Erythropoietin ameliorates podocyte injury in advanced diabetic nephropathy in the db/db mouse
Published online on July 03, 2013
Abstract
Podocyte damage and accumulation of advanced glycation end-products (AGEs) are characteristic of diabetic nephropathy (DN). The pathophysiology of AGE-challenged podocytes is closely related to the induction of cell cycle inhibitor p27Kip1 and to the inhibition of neuropilin 1 (NRP1). We previously demonstrated that treatment with erythropoietin is associated with protective effects for podocytes in vitro. db/db mice with overt DN aged 15-16 weeks were treated with either placebo, or epoetin-β, or CERA (continuous erythropoietin receptor activator) for 2 weeks. db/db mice compared with non-diabetic db/m controls revealed the expected increases in body weight, blood glucose, albumin-to-creatinine ratio (ACR) and AGE-accumulation.
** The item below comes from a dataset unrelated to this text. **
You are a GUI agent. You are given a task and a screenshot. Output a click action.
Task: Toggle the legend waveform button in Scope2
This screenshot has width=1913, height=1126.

Whereas no differences in body weight, hyperglycemia and AGEs were observed among the diabetic groups receiving epoetin-β resp, The ACR were significantly lower in db/db mice treated with epoetin-β or CERA. Furthermore, kidney weights in db/db mice were increased compared with the db/m controls indicating renal hypertrophy, whereas the increase in renal weight in epoetin-β- or CERA-treated db/db was significantly lower than in the placebo-treated controls. Induction of p27Kip1 and suppression of NRP1 were significantly reduced in the epoetin-β resp. CERA treatment group. Furthermore, erythropoietin treatment diminished the diabetes-induced podocyte loss. Together, independently from hematopoetic effects, epoetin-β or CERA treatment was associated with protective changes in DN, especially that the NRP1 and p27Kip1 expressions as well as the number of podocytes returned to normal level. Our data show for the first time that medication of overt DN with erythropoietin for a short time can ameliorate albuminuria and podocyte loss.